- Connie Panzarino, from the 1965 yearbook of Massapequa High School
- Born: Concetta Jean Panzarino November 26, 1947 New York City, United States
- Died: July 4, 2001 (aged 53) Boston, Massachusetts, United States
- Occupations: Disability rights activist, writer, art therapist

= Connie Panzarino =

American disability rights activist

Concetta Jean "Connie" Panzarino (November 26, 1947 – July 4, 2001) was an American writer and activist for disability rights and LGBTQ rights.

== Early life and education ==
Panzarino was born in New York City, and raised on Long Island, the daughter of Frank V. Panzarino and Antoinette (Anne) Panzarino. She was born with spinal muscular atrophy type III, a progressive neuromuscular disease also known as Werdnig-Hoffmann disease. In 1960 she appeared on posters for a fundraising appeal for the Muscular Dystrophy Association. She graduated from Massapequa High School in 1965. She completed a bachelor's degree from Hofstra University in 1969, and a master's degree in art therapy from New York University.

== Career ==
Panzarino worked in social services in Nassau County as a young woman, but had to quit when her income left her ineligible for the in-home supports she required. She was a registered art therapist and director of the Boston Self Help Center from 1986 to 1989. She worked with survivors of abuse and lectured on sexism, homophobia, and ableism. She also served on the boards of several organizations supporting disabled people, including the Disability Law Center and the Boston Center for Independent Living. She lobbied and marched in Washington, D.C. in the 1970s, for Section 504 and for work opportunities for disabled people. "I really don't lead a calm life," she told a New York Times reporter in 1977. She created Beechwood (Beechtree), a cooperative living community for disabled women. She wrote a memoir, The Me in the Mirror (1994). Her memoir was adapted for the stage and performed at the Women on Top Theatre Festival in Boston in 2000.
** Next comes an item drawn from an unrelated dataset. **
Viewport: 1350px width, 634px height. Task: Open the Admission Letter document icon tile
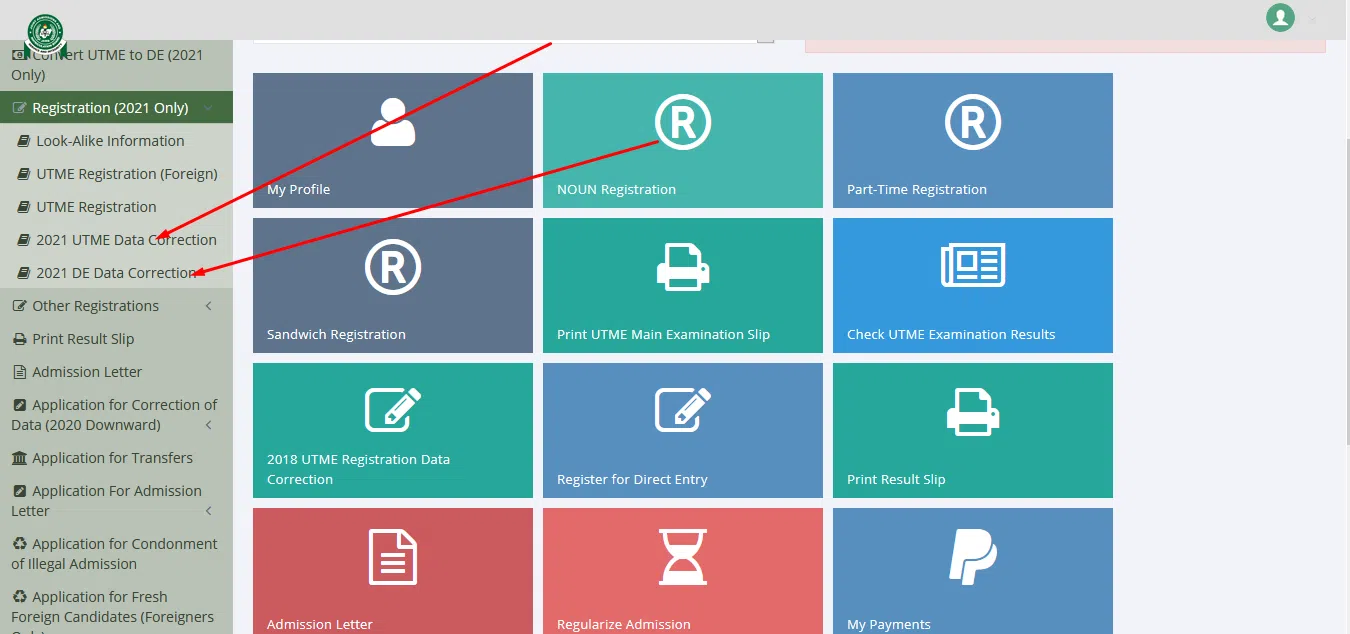393,557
==Disabled Lesbian Alliance==
The Disabled Lesbian Alliance (DLA) was an organization founded by Panzarino in New York City in 1978. The first meeting was held on July 15, 1978, in Panzarino's New York University student housing apartment. It was attended by six women, including Panzarino's aide, Nancy Robinson, and Rosalyn Richter. Other early members included Lyda Schoenfield and Gwen Elliot, who went on to participate in the later Lesbian Illness Support Group.

The organization's early efforts focused on increasing accessibility in lesbian spaces through ASL interpreters, the inclusion of Braille on printed materials, and physical spaces without stairs. They were successful in spurring the Women's Liberation Center to move a slideshow screening by Tee Corinne from the third to the first floor. In the early 1980s, the DLA began expanding their reach to a national level, publishing an open statement about the necessity of accessibility in lesbian spaces. The statement was circulated in various feminist newspapers, including Sojourner, New Women's Times, off our backs, and Big Mama's Rag, and encouraged able-bodied lesbians to form consciousness-raising groups and prioritize the inclusion of disabled lesbians in community spaces.
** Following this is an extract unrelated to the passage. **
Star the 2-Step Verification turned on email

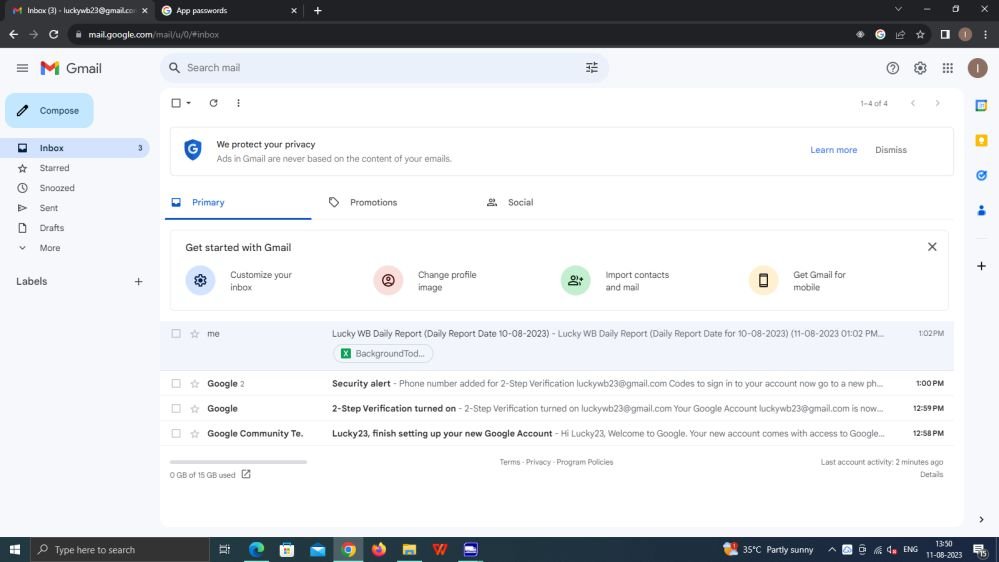click(x=194, y=409)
The organization was largely inactive by 1989. The records of the Disabled Lesbian Alliance, along with correspondence between Panzarino and other lesbian disability advocates, are housed at the Lesbian Herstory Archives.

== Publications ==
- "whose festival?" (1982)
- "Female Homosexuality" (1991)
- The Me in the Mirror (1994)
- Rebecca Finds a New Way: How Kids Learn, Play, and Live with Spinal Cord Injuries and Illnesses (1994)
- "To My Other Bodies" (1996)
- "No Decision Here" (1999)
- "Camping with a Ventilator" (2001)

== Personal life and legacy ==
Panzarino had a close relationship with disabled Vietnam War veteran and activist Ron Kovic. They went to high school together, and he thanked her in his memoir Born on the Fourth of July, saying "She stood by me like no one else, listened through nights and days, caring and loving, understanding and encouraging, wiping the tears from my eyes."
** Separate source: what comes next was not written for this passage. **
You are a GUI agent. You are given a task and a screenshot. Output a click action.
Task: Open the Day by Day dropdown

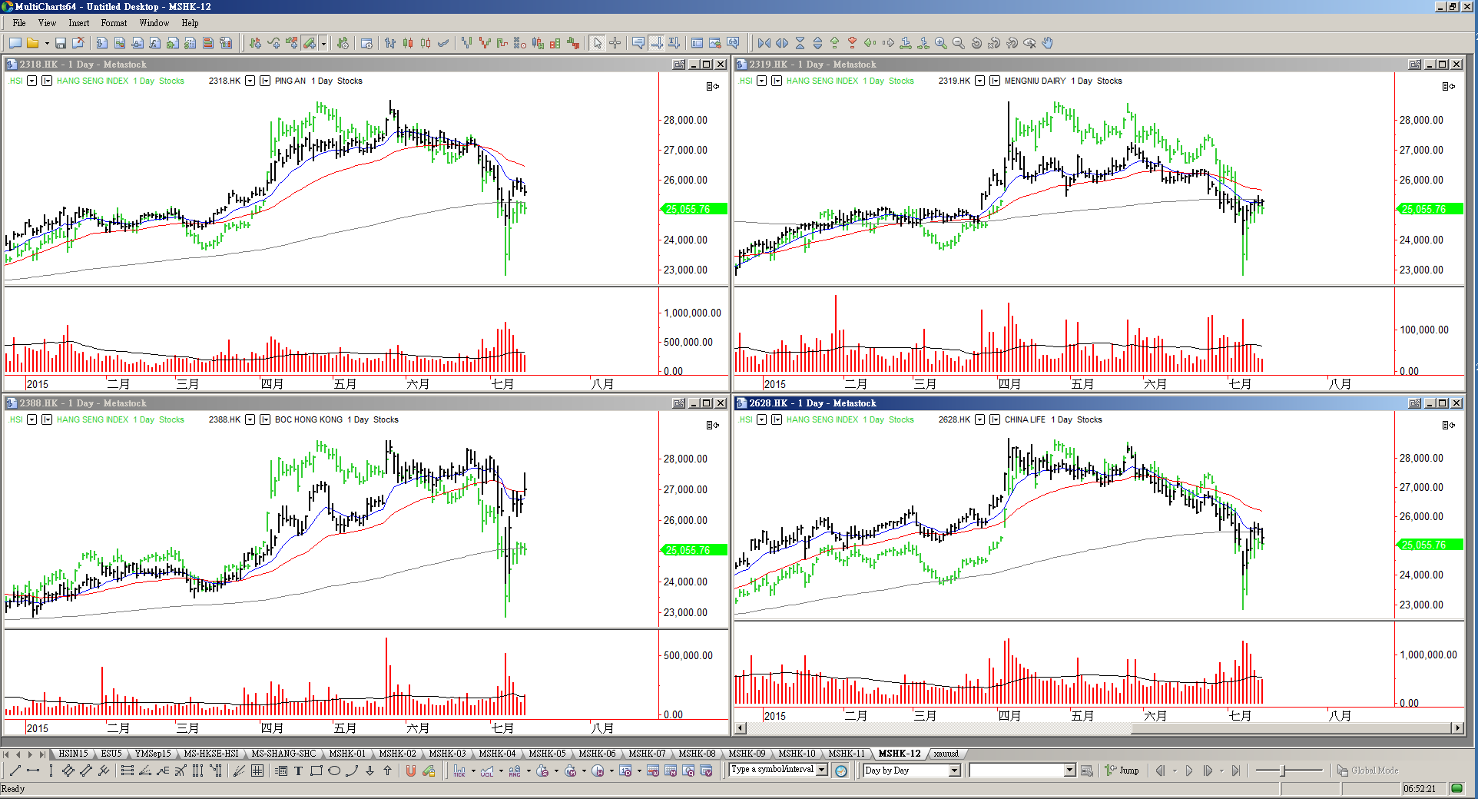point(955,771)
She identified as a lesbian, and a photograph of Panzarino by Joan E. Biren appeared in Eye to Eye: Portraits of Lesbians (1979), where she said that "there is a disabled closet as well as a Lesbian closet", and that "it was easy for [her] to come out as a Lesbian because [she] always had to be a strong woman.”

She died in 2001, at the age of 53, in Boston. Her work is frequently the subject of scholarship on intersectional queer/disabled identities.